▶ [YOUR OBJECTIVE]
All lines from the one containing "How do I perform: Click" through the last line of the listing should be given again exactly, with no pictures.

▼

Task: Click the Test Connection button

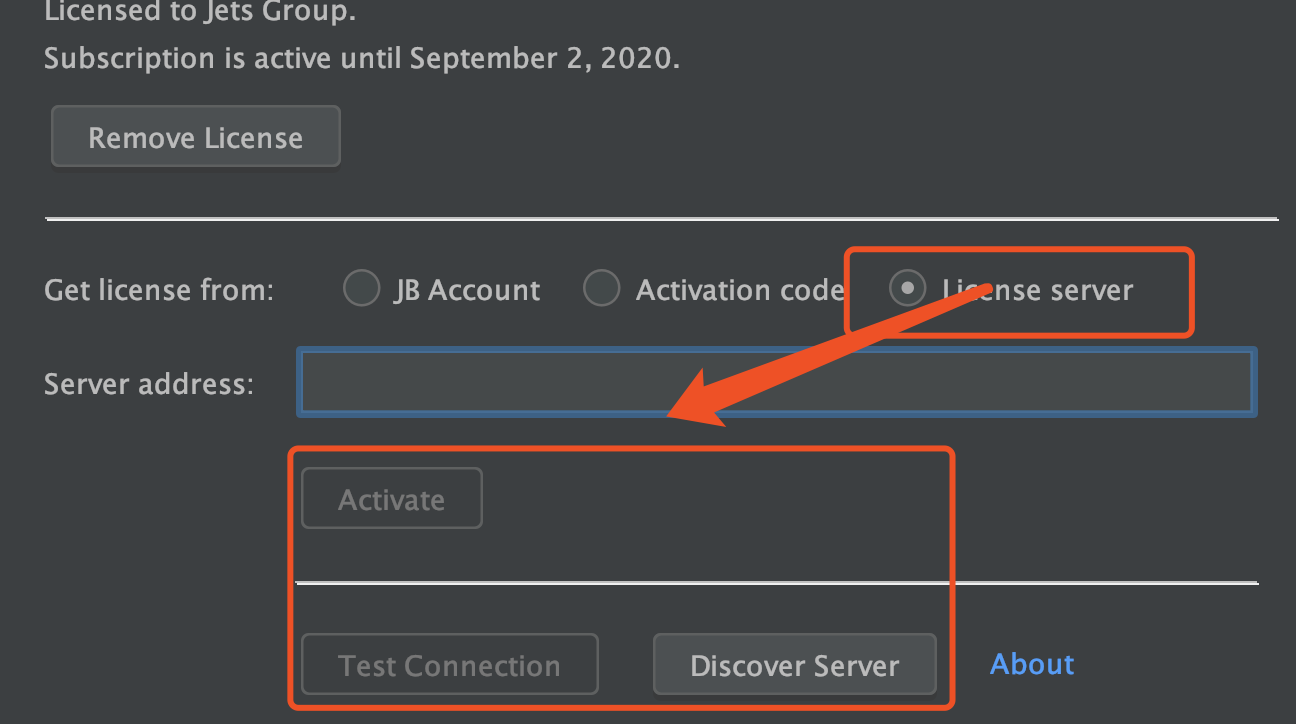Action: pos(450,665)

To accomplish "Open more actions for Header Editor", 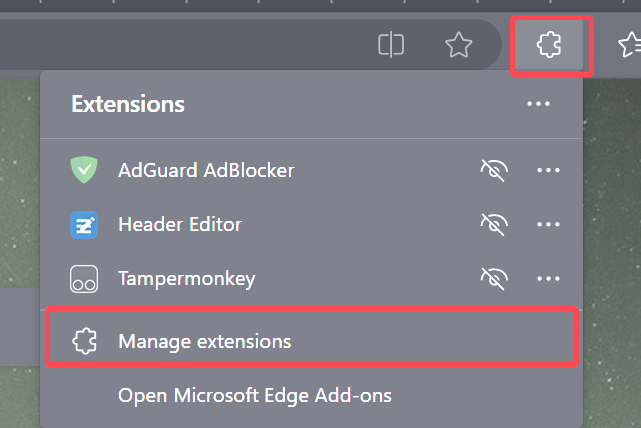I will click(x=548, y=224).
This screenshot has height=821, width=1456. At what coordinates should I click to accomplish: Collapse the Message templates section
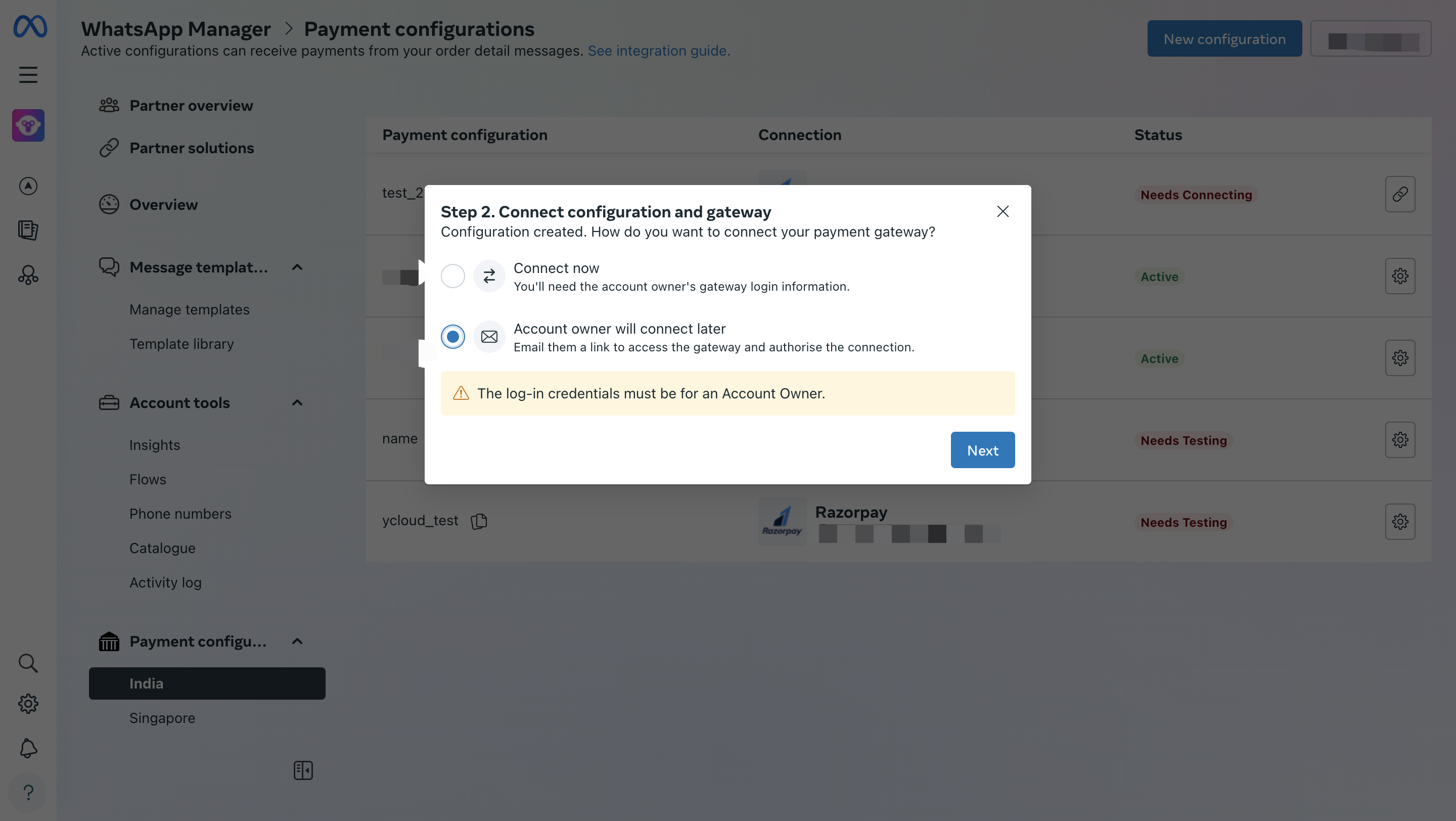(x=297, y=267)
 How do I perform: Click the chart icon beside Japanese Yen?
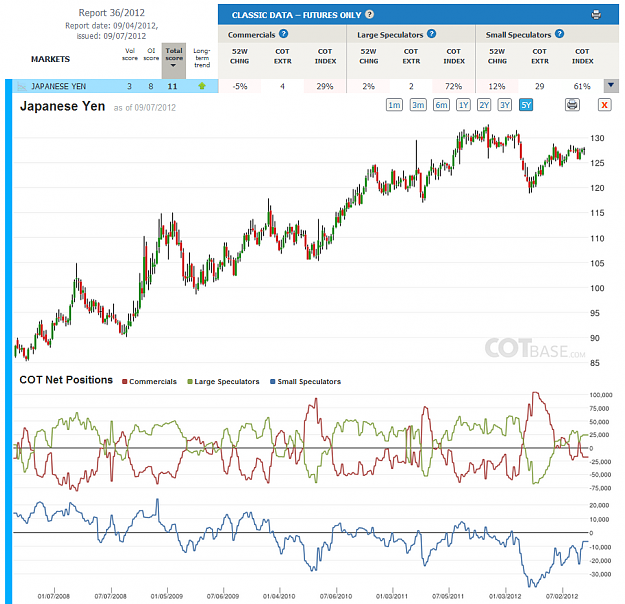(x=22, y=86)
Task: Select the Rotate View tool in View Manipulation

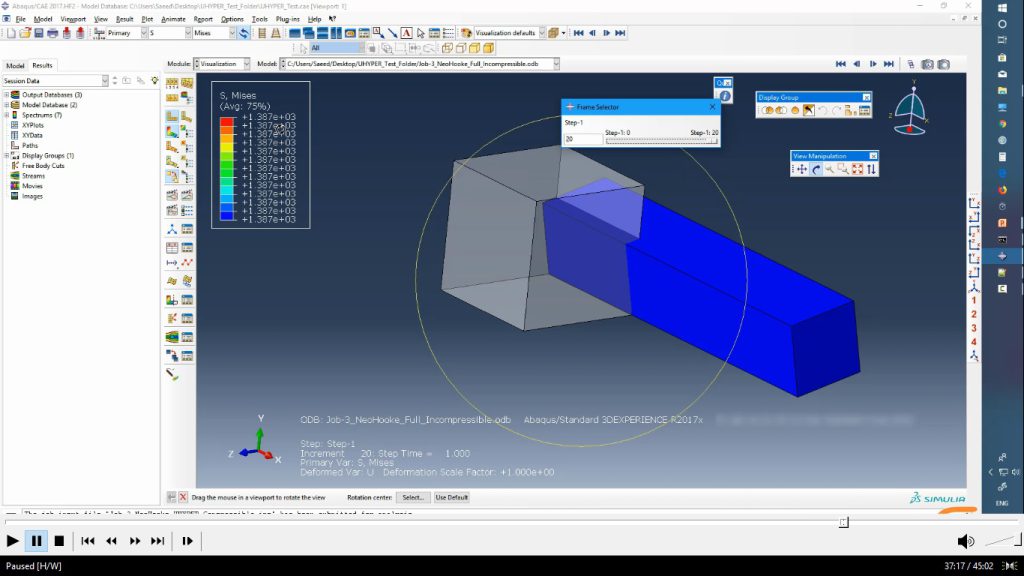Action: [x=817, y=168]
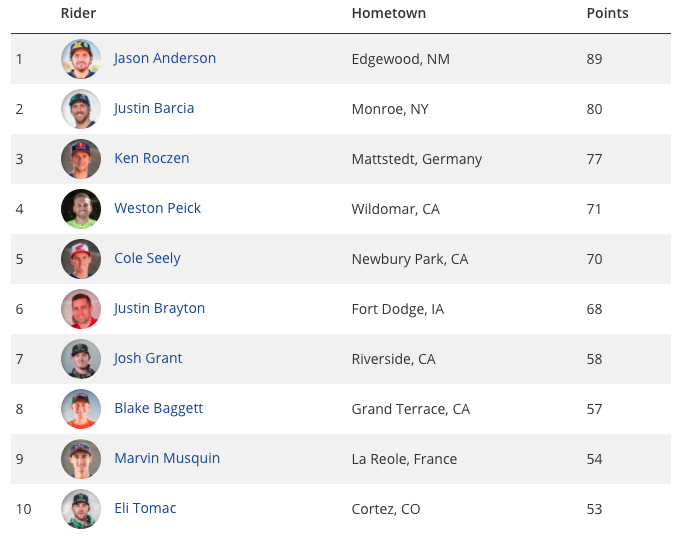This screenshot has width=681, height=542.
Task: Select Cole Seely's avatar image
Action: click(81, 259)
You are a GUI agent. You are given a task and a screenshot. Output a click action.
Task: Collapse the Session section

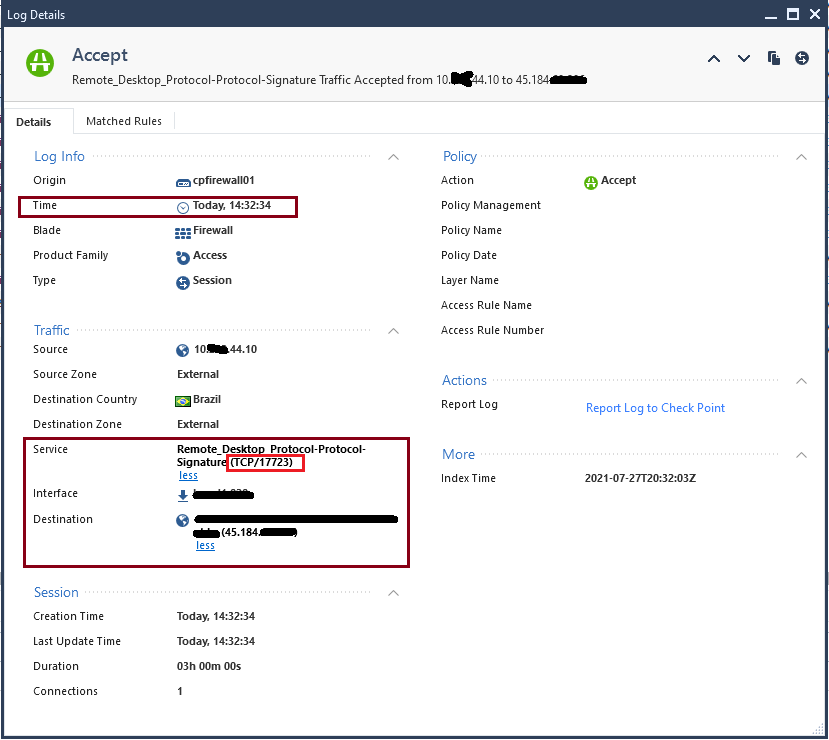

▲

▶ [TASK RESPONSE]
 How do I perform: Click the chart icon beside Japanese Yen?
(x=22, y=86)
Task: Select the Rotate View tool in View Manipulation

Action: [x=817, y=168]
This screenshot has width=681, height=542.
Task: Select Cole Seely's avatar image
Action: click(81, 259)
You are a GUI agent. You are given a task and a screenshot. Output a click action.
Task: Collapse the Session section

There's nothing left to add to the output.